Look at Your Tree
Sometimes I focus on a single person or family, and lose the larger context. A recent discussion in our Tech User Group opened my eyes to this, and shows me that our focus must remain on finding the stories of our families, and then passing along those stories so that our history lives on. SKCGS is here to help you use whatever you need to find those stories, and to help you tell them.
Tree Completeness
One way to begin to do this is to look at your overall tree, and one way to do that is with a fan chart. As I look at my tree, I'm a bit behind filling in some of the lines here on FamilySearch Family Tree!
I need to fill in my Swedish great-grandmother's grandfather, at least. That's the big gap on the upper left. I believe I can do that soon. The gap to the upper right is in my focus family for the next few years, in Tennessee, North Carolina and Virginia, aided by DNA evidence, so these women are not forgotten.
Who Were Your People?
To pull back even further, who were my people? My father was the son of recent immigrants; his father Thomas Cowan the most recent, arriving in the US after World War One. My grandpa's people were Canadian Scots, mostly arriving in Upper Canada (now Ontario) from Scotland in the 1820s and 30s.
My grandmother Elsie Schell was the daughter of Swedish immigrants who met and married in Duluth, Minnesota and moved west to Seattle to run a bakery. As a result, my father's DNA matches are very few compared to my mother's, especially at Ancestry.com. Interesting to see that my sister has more matches and more close matches than I do, so I should work her matches diligently!
Look at this contrast in DNA matches between my father's and mother's side.
Immigration Pathways
My mother's people mostly were here in the colonies before the War for Independence; the latest of her known immigrants, the Baysingers, arrived in Philadelphia in 1770. I do not have all of her direct lines back to an immigrant yet. Mom's mother was Anna Baysinger, and about one third of my DNA matches are Baysinger descendants. Her mother was Minnie Disney, whose line arrived in Maryland in the 1600s. These are the folks who create most of the connections I find in RootsTech's Relative Finder, which is quite fun!
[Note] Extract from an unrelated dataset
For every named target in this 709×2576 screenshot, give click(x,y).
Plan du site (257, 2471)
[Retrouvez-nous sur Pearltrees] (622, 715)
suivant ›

Pedigree Collapse and Endogamy
Mom's father was Harvey McBee, and it is his family I've been researching for the past year and am planning to write a book about. It seems that the first McBee/MacAbees also arrived in Maryland originally, although my research has not taken me back that far - yet. Associated families of Booths (his mother's people), Smiths (his paternal grandmother), and Willis (paternal grandmother) Davidsons, Delaneys, Beelers, Dyers and Hamiltons are frequently intermarried with the McBees, I'm finding. This can complicate DNA results even when the multiple relationships are all identified. Look at this tangled mess:
Focus
Before I joined SKCGS I had little idea how to research, or where I wanted to go with it. Because of SKCGS' excellent educational program, my research is more focused, and I'm going further and more thoroughly than I ever thought possible. And along the way, I'm finding friends, relatives and collaborators. What a great time to be doing genealogy!
I'm eager to hear from readers what you see when you look at your overall tree. I found it really useful to write this up, and hope you will do that too.
Valorie Zimmerman |
Congratulations on finding so many of your family members. I'm doing the best that I can however I have a lot of brick walls on several lines of family that I am stuck on. I keep at it.
ReplyDeleteCongratulations on finding so many of your ancestors. I haven't found many prior to 1850 census no matter where I look. I will keep working at it.